The next Labour party deputy leader must be a woman, Constitutional Affairs Minister Harriet Harman has said.
Ms Harman is concerned about the number of women MPs
Ms Harman told GMTV she wanted a team of three - a leader and two deputies, one of whom should be female.
Her interview came as John Prescott took up leadership of the country while Mr Blair holidays in Italy.
The Sunday Times has named Ms Harman as a potential successor to Mr Prescott, amid speculation the Deputy Prime Minister has lost party support.
The paper also named Northern Ireland Secretary Peter Hain and Education Secretary Alan Johnson as possible successors.

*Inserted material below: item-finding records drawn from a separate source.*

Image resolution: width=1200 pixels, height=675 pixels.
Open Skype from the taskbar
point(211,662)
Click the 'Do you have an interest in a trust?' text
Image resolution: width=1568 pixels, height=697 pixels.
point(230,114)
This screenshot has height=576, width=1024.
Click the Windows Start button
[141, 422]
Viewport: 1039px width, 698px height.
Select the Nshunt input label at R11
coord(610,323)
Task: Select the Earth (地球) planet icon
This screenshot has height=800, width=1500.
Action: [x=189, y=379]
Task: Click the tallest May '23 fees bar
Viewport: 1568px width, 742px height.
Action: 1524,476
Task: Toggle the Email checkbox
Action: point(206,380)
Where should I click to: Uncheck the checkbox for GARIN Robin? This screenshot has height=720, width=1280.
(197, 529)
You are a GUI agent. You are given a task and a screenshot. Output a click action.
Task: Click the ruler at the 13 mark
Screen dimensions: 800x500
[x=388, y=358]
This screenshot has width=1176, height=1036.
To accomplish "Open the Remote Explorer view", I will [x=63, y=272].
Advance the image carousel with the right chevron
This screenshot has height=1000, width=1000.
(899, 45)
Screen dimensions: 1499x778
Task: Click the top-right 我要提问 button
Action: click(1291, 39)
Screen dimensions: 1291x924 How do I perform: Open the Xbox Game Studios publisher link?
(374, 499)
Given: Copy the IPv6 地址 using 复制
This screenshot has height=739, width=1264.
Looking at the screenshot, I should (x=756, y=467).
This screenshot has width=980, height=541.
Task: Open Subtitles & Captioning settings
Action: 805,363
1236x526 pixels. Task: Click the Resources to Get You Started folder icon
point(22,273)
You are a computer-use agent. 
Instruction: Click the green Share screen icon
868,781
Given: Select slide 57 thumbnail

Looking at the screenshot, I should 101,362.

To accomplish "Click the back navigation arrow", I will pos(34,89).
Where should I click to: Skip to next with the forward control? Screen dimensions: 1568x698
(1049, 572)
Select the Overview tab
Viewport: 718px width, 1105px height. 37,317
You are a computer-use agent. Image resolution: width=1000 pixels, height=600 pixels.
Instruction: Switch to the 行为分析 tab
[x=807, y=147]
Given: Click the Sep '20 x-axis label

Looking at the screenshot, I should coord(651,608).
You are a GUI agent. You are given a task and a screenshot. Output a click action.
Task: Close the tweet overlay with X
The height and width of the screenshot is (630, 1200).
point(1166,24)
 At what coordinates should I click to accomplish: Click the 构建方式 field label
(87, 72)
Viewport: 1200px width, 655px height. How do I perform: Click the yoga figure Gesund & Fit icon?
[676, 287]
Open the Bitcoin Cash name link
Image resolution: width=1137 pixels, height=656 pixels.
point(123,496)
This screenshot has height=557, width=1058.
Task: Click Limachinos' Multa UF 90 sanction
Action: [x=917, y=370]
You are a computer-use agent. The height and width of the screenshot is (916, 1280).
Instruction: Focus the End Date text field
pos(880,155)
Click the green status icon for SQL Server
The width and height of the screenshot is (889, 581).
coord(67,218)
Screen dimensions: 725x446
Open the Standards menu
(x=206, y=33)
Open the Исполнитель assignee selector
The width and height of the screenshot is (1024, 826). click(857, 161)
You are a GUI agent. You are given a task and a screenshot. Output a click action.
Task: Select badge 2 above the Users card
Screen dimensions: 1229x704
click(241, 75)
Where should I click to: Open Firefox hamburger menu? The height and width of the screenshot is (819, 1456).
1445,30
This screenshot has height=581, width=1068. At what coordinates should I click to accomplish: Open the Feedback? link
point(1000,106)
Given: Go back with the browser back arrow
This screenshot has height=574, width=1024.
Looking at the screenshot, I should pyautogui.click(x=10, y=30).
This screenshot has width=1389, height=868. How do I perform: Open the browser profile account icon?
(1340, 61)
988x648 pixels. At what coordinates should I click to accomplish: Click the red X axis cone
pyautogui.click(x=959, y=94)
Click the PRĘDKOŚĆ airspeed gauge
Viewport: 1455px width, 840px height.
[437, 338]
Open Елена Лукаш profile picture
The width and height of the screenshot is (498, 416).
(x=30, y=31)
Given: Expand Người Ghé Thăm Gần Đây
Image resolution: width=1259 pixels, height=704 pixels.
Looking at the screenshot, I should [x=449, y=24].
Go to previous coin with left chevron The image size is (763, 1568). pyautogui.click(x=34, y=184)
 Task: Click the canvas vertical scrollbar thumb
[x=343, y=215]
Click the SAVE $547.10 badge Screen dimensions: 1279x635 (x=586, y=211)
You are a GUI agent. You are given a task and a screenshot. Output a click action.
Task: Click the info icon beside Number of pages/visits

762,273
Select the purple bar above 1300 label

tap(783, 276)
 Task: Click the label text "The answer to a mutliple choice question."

It said Mr Prescott has come under fire for holding onto his £133,000 ministerial salary and grace-and-favour homes despite being stripped of his department in the recent Cabinet reshuffle.
'Still a minority'
Women MPs are also said to be furious over his affair with Tracey Temple, the paper added.
Ms Harman told GMTV it was a "necessity" for the next Deputy Prime Minister to be a woman.
"I think that we have to have a team of men and women in the leadership looking to men and women who after all regard themselves as equals now," she said.
She added Labour faced a greater challenge from the Conservatives under David Cameron, who had done better at promoting new women MPs.
"The irony is that we had a very big new intake of Labour women MPs in 2005 but nobody knows who they are," she told the programme.
"The Tories have spotlighted their ... two or three new women. We've had a much bigger intake who are very talented and able and yet we haven't focused on them."
On Friday Ms Harman, in an with the Evening Standard, pointed out women were still a minority among Labour MPs.
"We are not men and women sharing power but women still trying to get more feet in the door."
She told fellow women MPs: "We need a few more rows about this; from time to time we need to kick up."